We lined the road with lights
to warn them. And it worked?
When it didn’t, we covered them
with white sheets. The deer? The sheets
kept the deer away. Some strange
accident. You know, water deer
have fangs instead of antlers.
Even the women. But do they really
kill? It’s all an art, this mounting
on the wall. Counting
our own small sins grown
in the dark. Like I said,
the deer threw their bodies
in front of me. Life
is no longer based on ability
to live outside the womb.
Life is now an object
of state protection.

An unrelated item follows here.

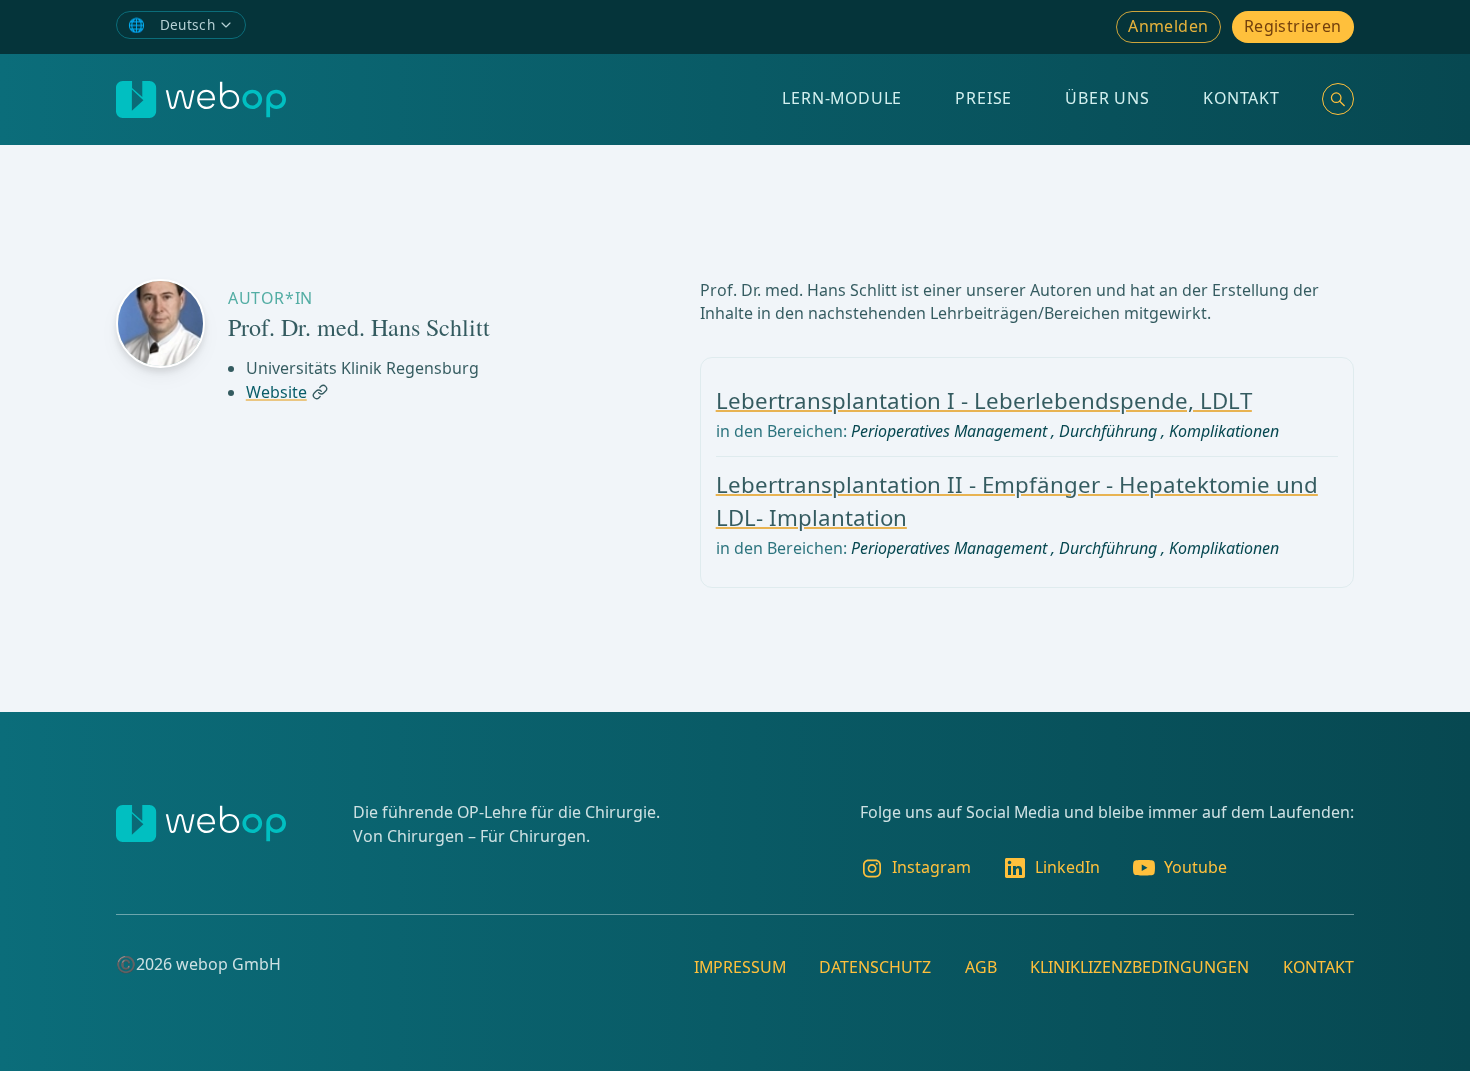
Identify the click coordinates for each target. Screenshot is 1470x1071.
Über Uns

We track deer
according to the rose petal theory,
which means daughters
follow their mothers
in pink furrows, unfolding
in ways that can be violent. Homicide
begins with the heartbeat,
but do the mothers really kill
themselves? Let me ask
what you think of your own
thicket. How it holds the meadow
closed. Hides the precious
and dappled. There’s a natural order.
Undulate. Cervix. I told you
we’re more interested in wolves—
Freud was onto something
when he compared the deer stand
to a womb. A quiet muzzle pointed
from the inside out.
This poem references the Georgia House Bill 48, also known as the “Heartbeat
Bill,” which was passed in the US state of Georgia’s General Assembly in 2019.
This bill made abortion illegal after six weeks of pregnancy, except in cases of
emergency, rape, or incest, which were made illegal after twenty weeks.